Imagens tiradas com sete anos de intervalo pela sonda Mars Global Surveyor mostram o aparecimento de rastros de água na superfície do planeta. “Esse ‘vazamento’ sugere que em alguma profundidade do subsolo de Marte há água líquida”, diz o astrobiólogo David Grinspoon. “Essas descobertas recentes reforçam a possibilidade de haver vida em Marte ou de pelo menos encontrarmos sinais de algum tipo de vida extinta.” Os pesquisadores não descartam a hipótese de que o planeta já tenha abrigado vida. Marte parece ter sido um lugar bem mais agradável há 4 bilhões de anos. Então, o impacto de um bombardeio de meteoros teria jogado para o espaço os gases que formavam a atmosfera marciana, hoje muito fina. Com isso, o planeta ficou frio e a água líquida que um dia existiu teria congelado.

Apesar da sofisticação da busca que será feita pela ExoMars, é possível que os equipamentos não enxerguem um tipo de vida que não tenha por base compostos de carbono – a única forma de vida que conhecemos. “Se for diferente, não se sabe se conseguiremos detectá-la”, diz o astrônomo Roberto Costa, da Universidade de São Paulo. Essa possibilidade desperta outro tipo de questão entre os astrônomos: o que é a vida, afinal? Por enquanto, a melhor estratégia para descobrir é continuar investigando outros planetas.

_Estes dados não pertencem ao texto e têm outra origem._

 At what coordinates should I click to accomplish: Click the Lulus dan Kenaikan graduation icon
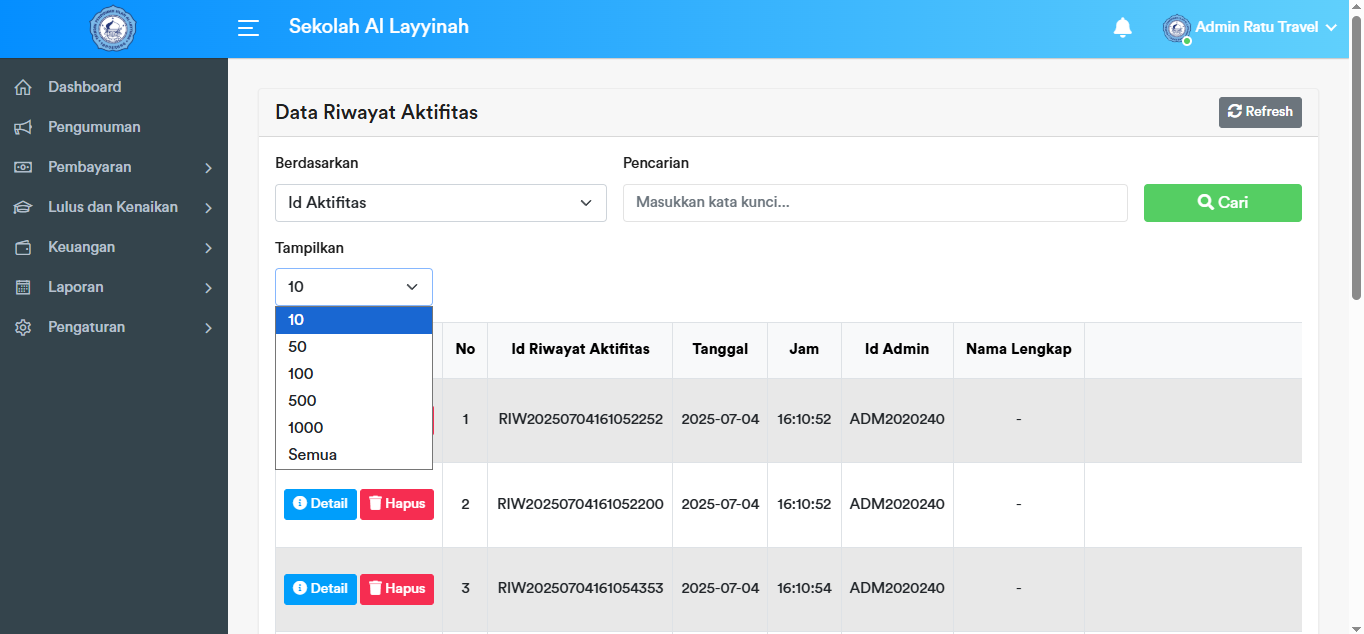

A dificuldade de buscar vida extraterrestre é reconhecer sinais dela. Ninguém espera encontrar homenzinhos verdes em Marte, e sim formas mais simples. Pode ser algo como bactérias.

O robô explorador estará equipado com o Urey, um dispositivo que procurará moléculas associadas à vida na Terra, os aminoácidos. O Urey pode indicar se as moléculas encontradas têm ligação com algum ser vivo ou se foram formadas apenas por reações químicas ao acaso.